WORK REQUEST
Restate all of the following data exactly, keeping any images out of the copy.
-- RECORDS PROVIDED follows --
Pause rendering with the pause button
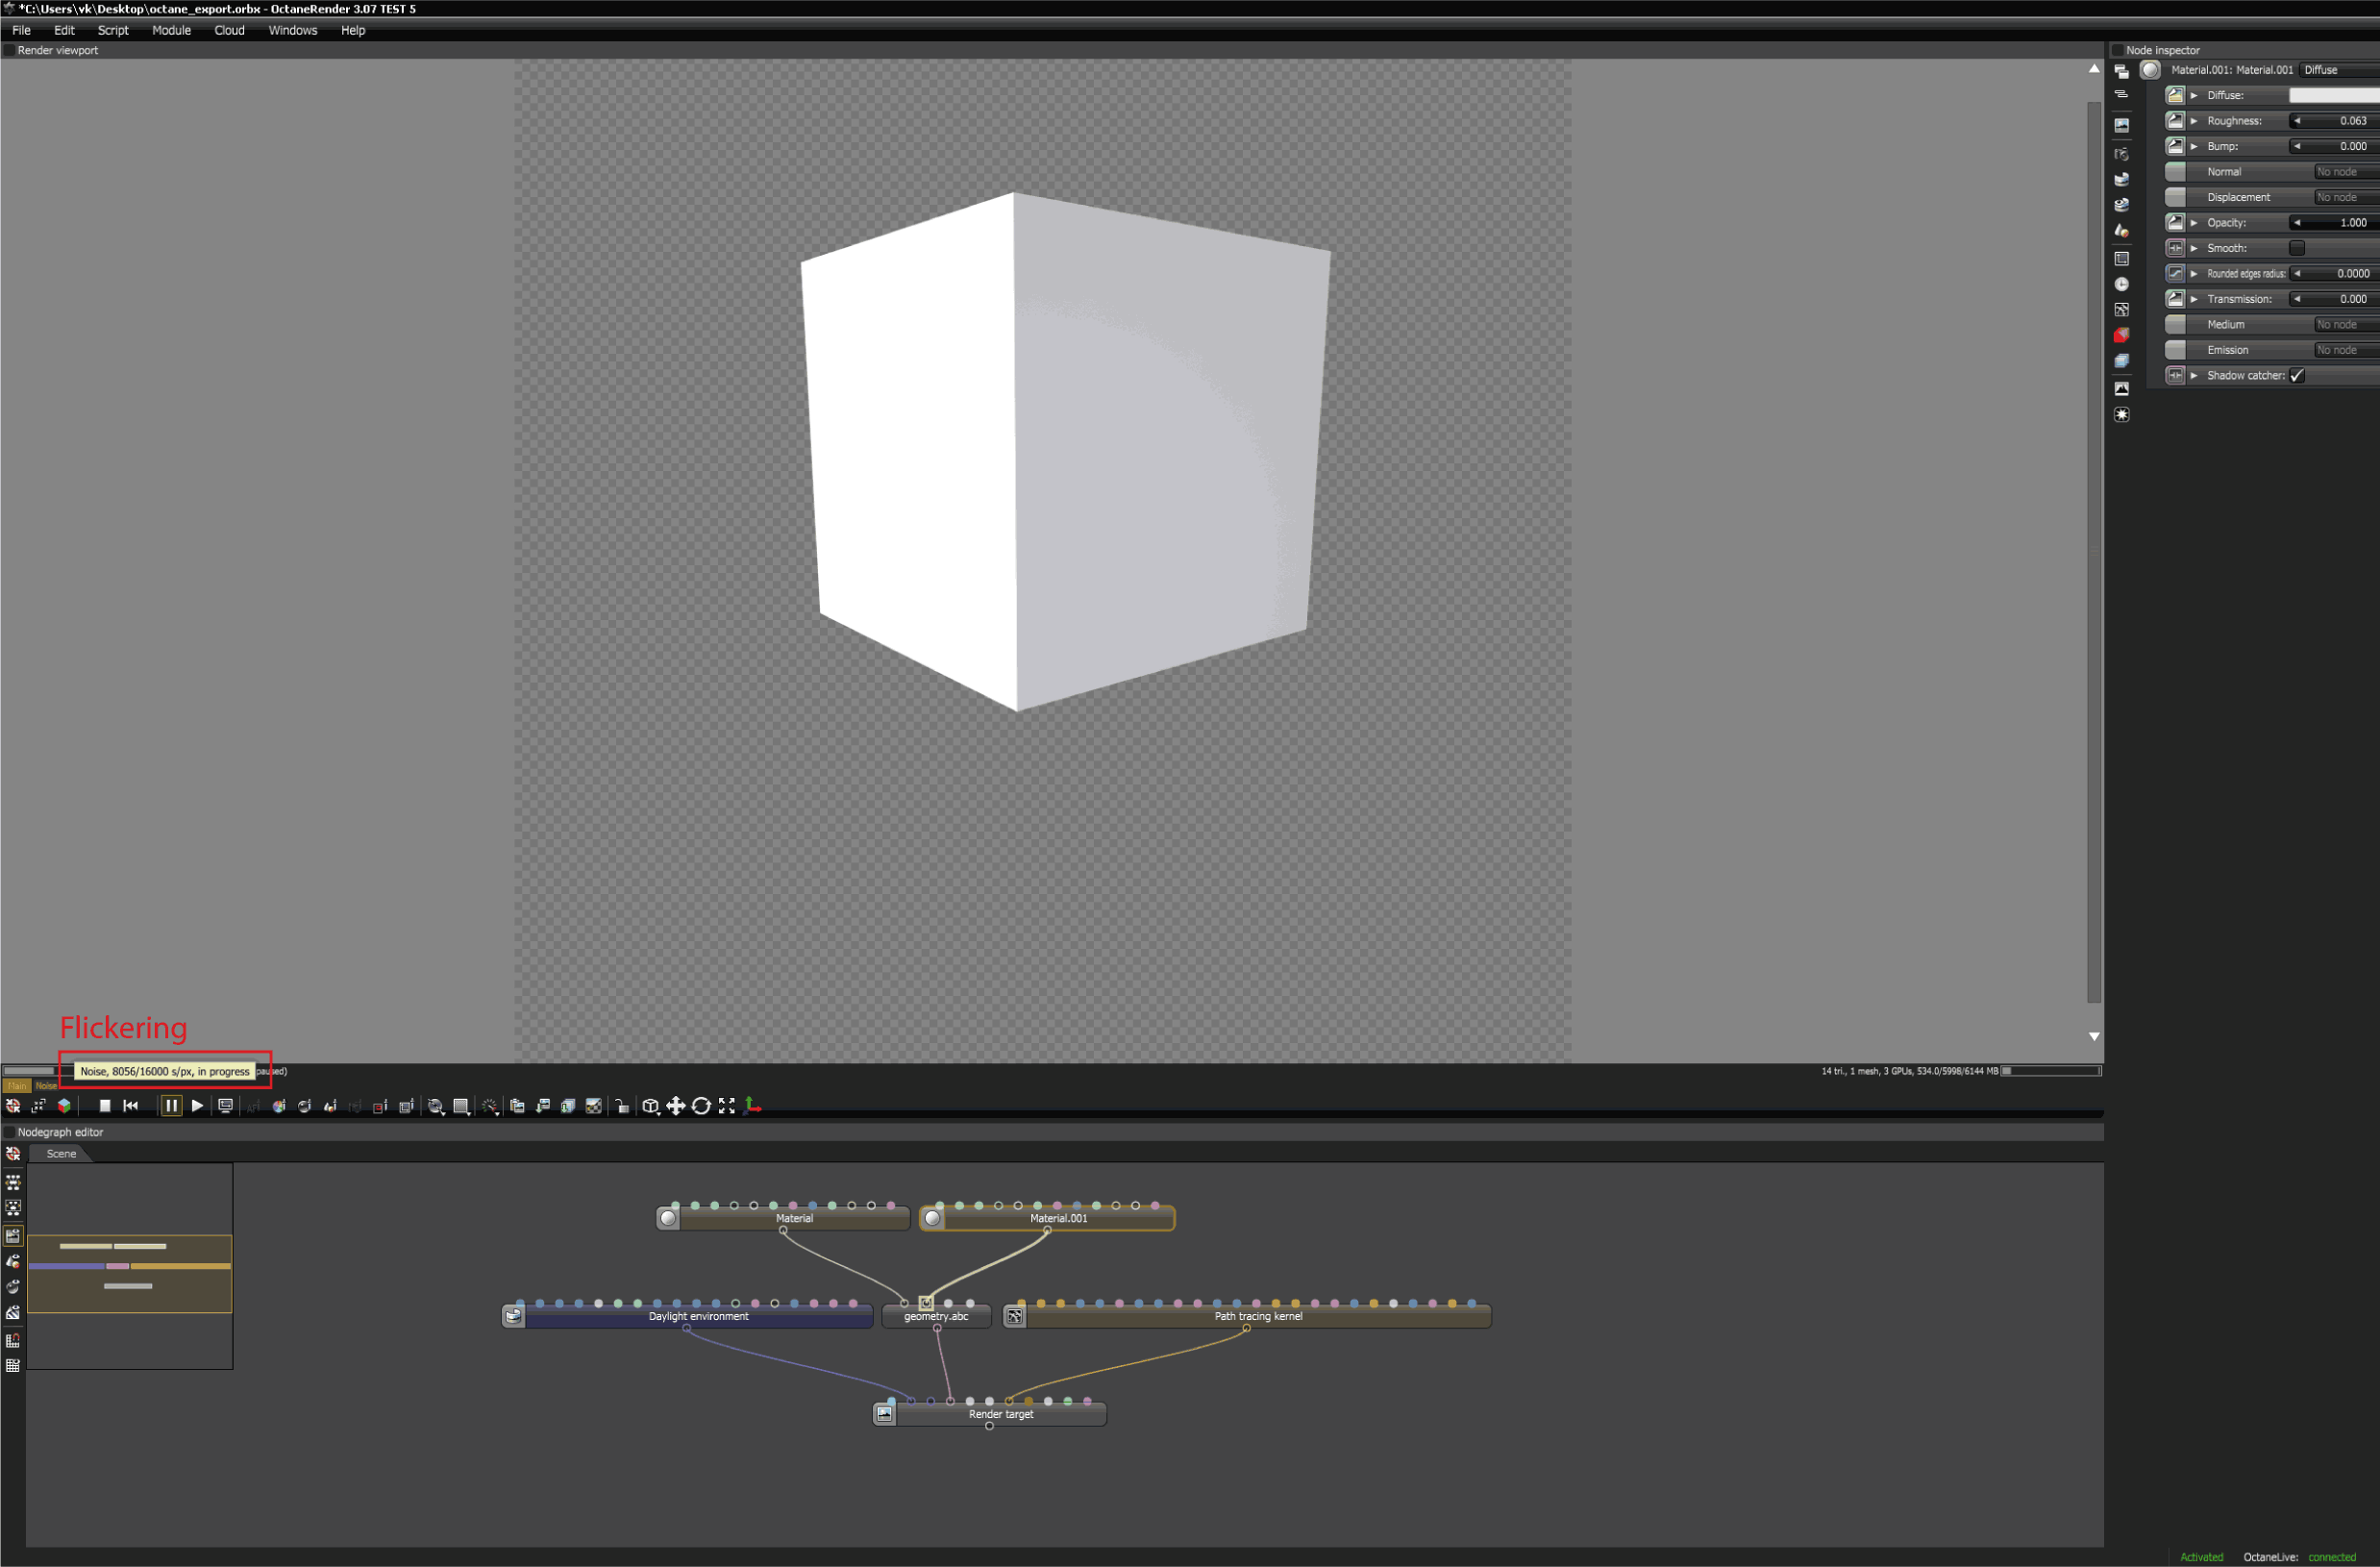 171,1106
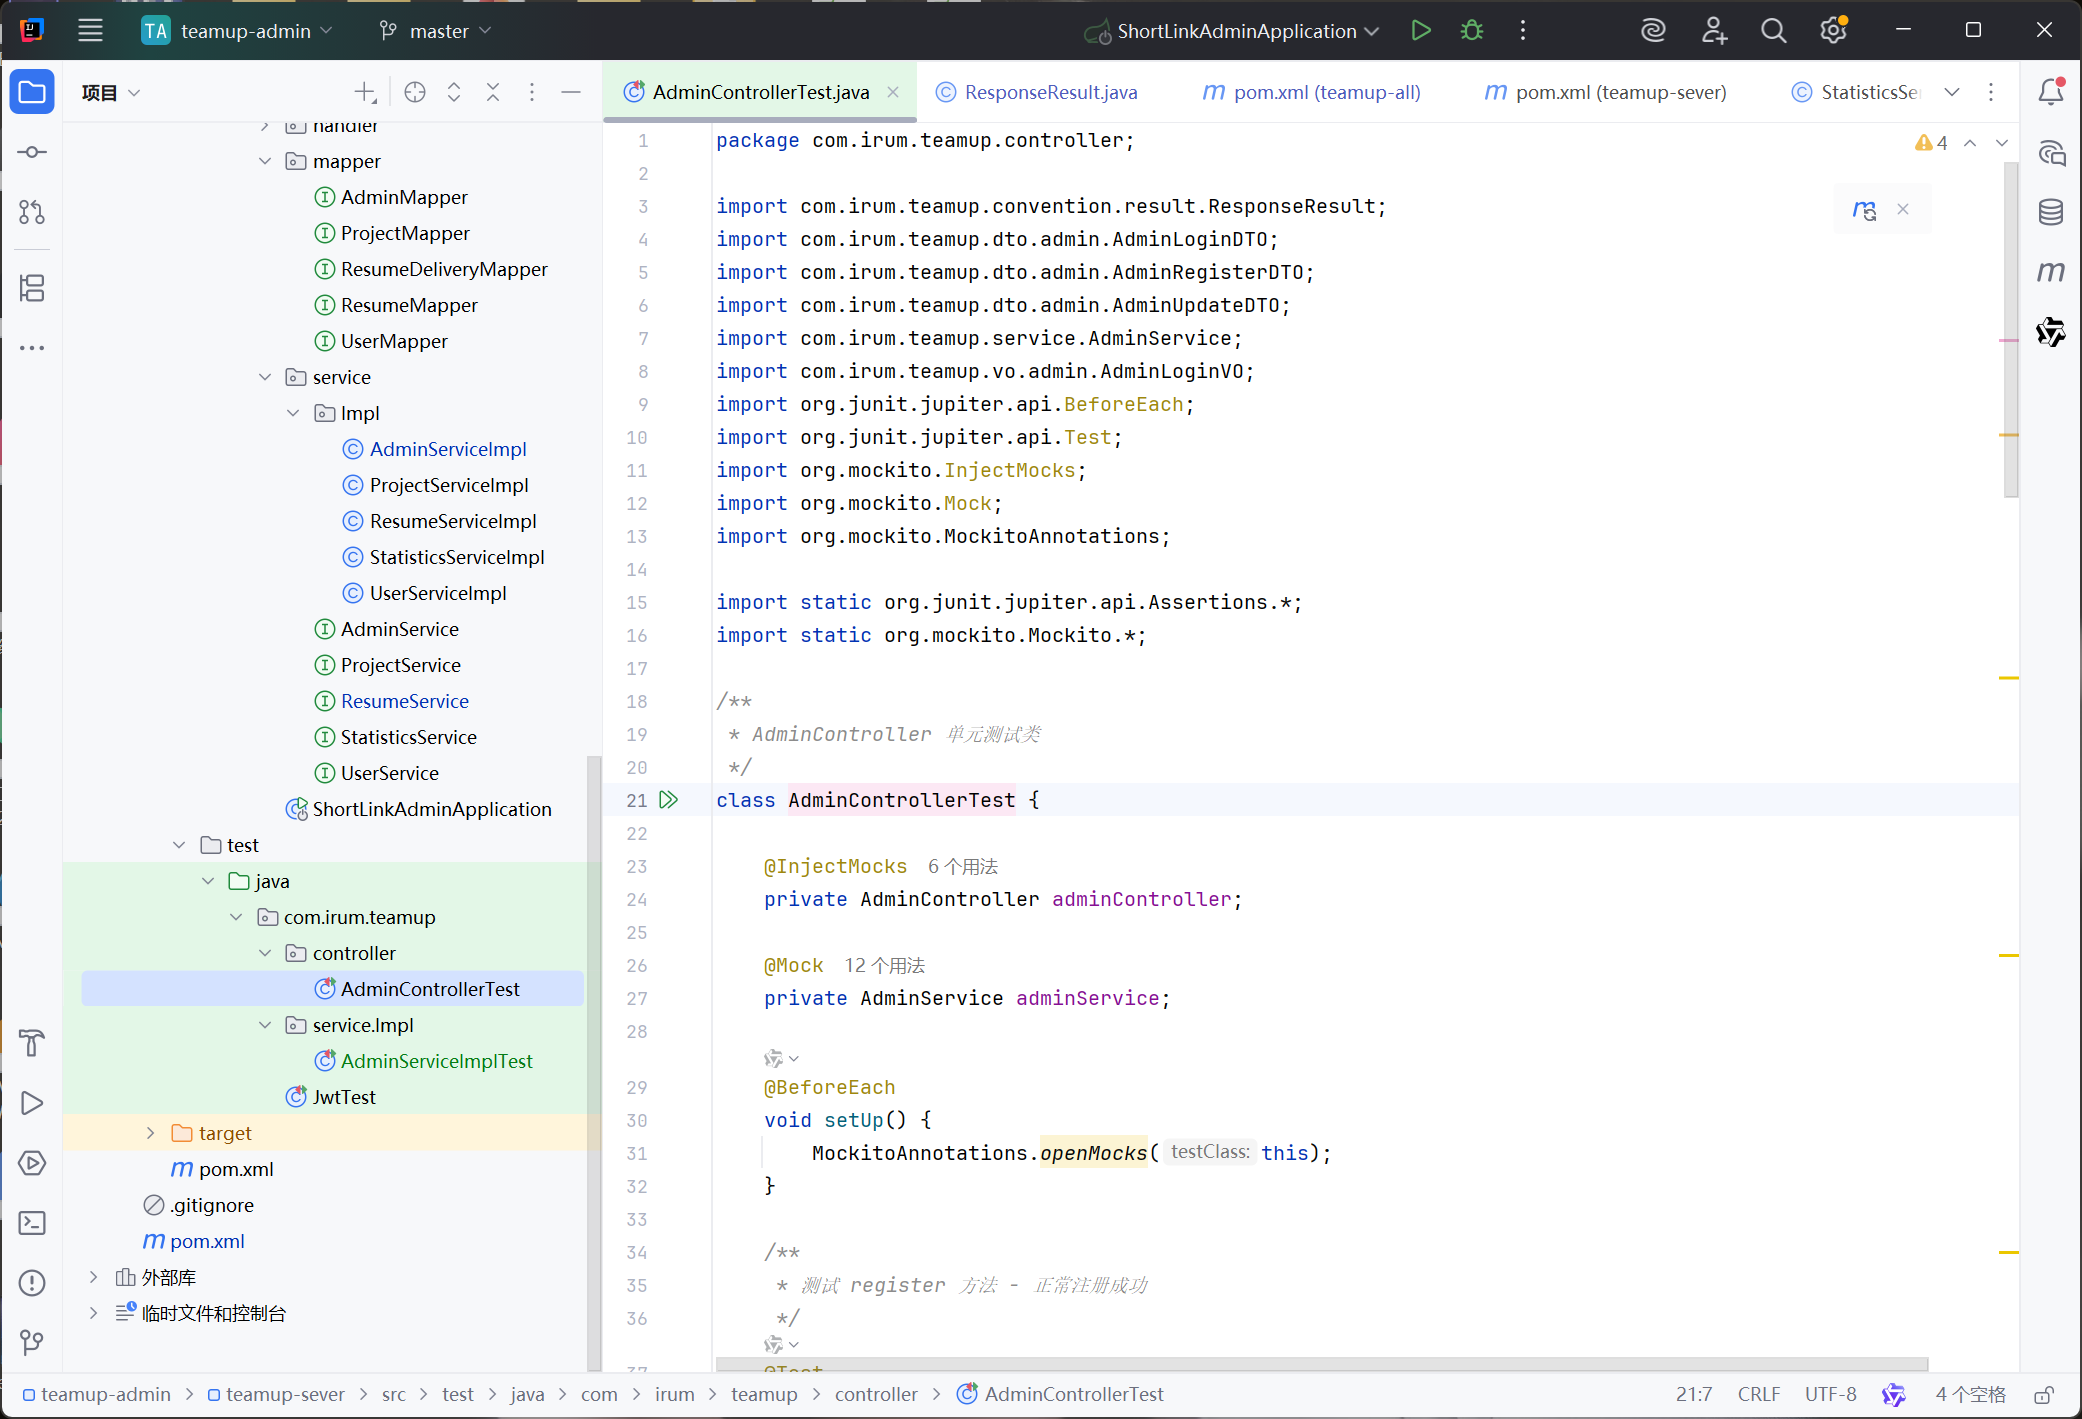
Task: Run ShortLinkAdminApplication with the green play button
Action: [1420, 31]
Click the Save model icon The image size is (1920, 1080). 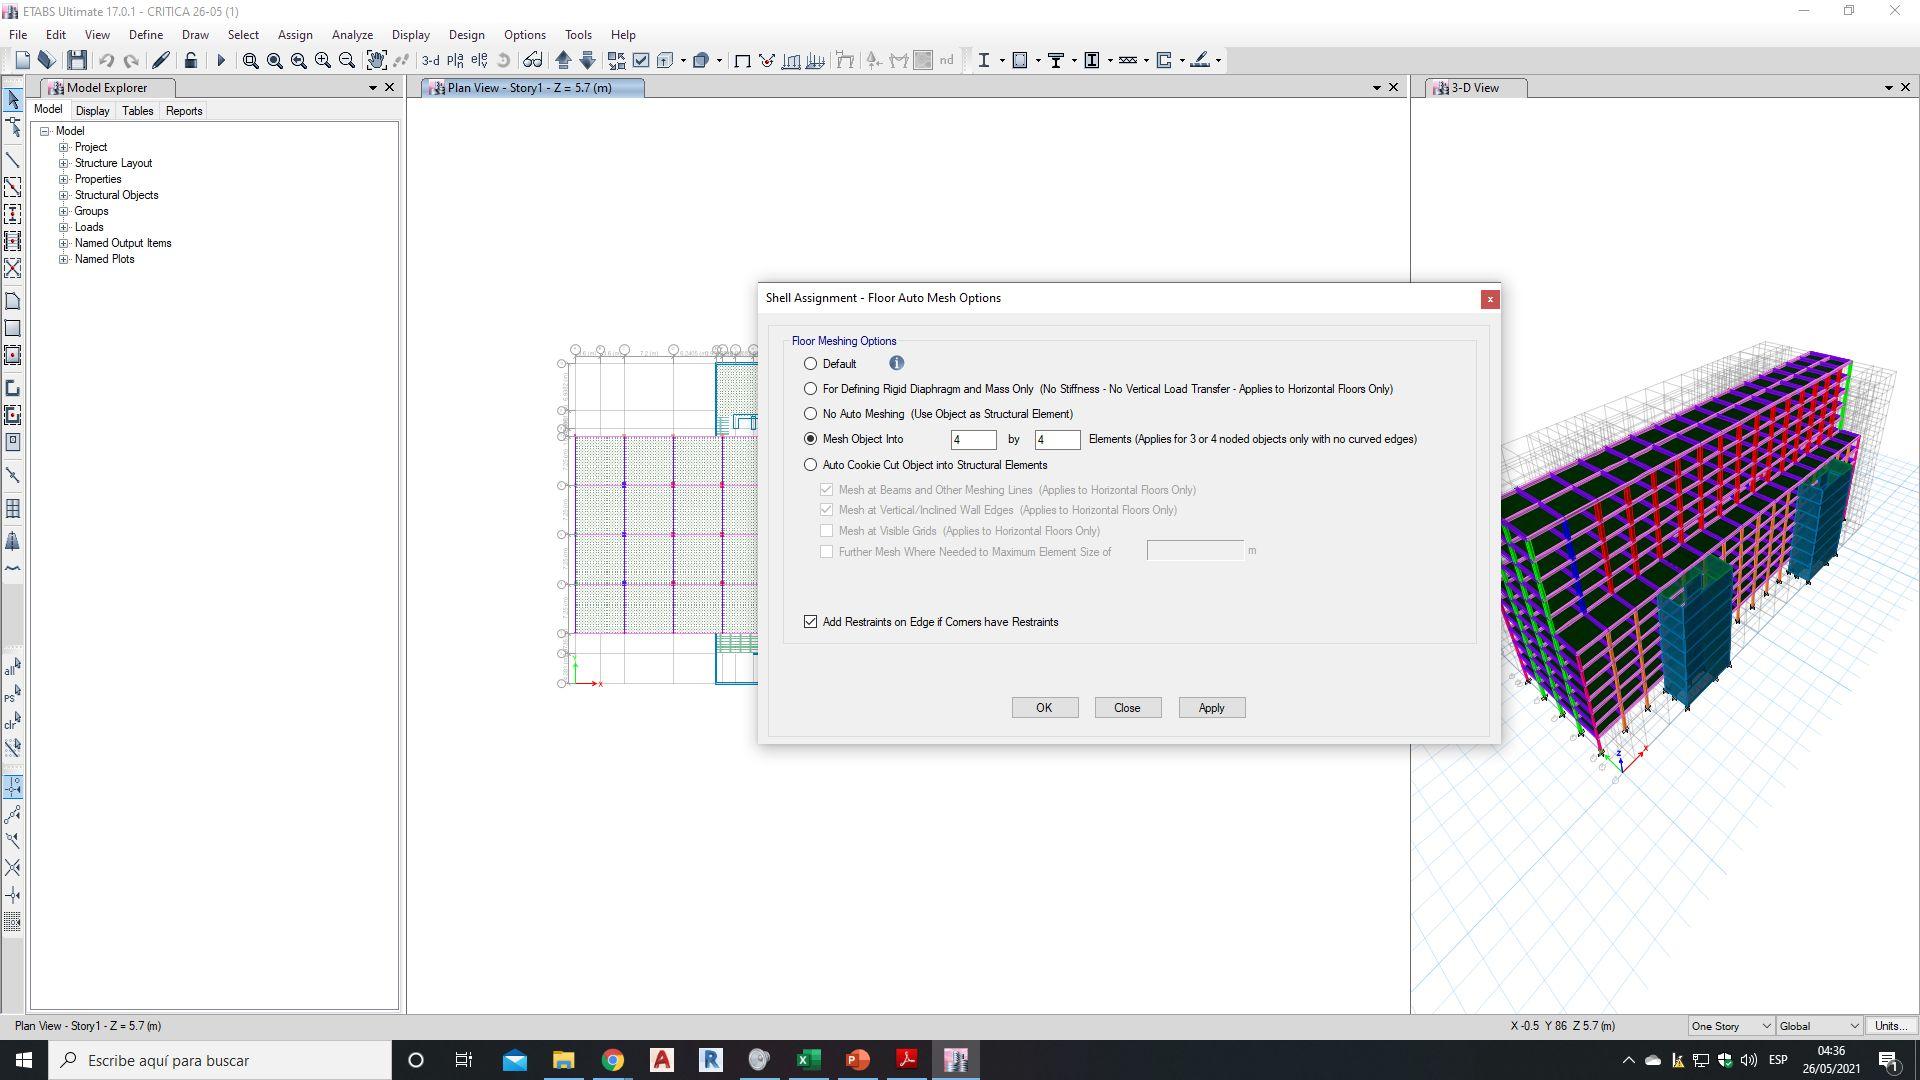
-- RECORDS PROVIDED concluded --
ANSWER BOX
Pause rendering with the pause button
 171,1106
Task: Run ShortLinkAdminApplication with the green play button
Action: [1420, 31]
Click the Save model icon The image size is (1920, 1080). 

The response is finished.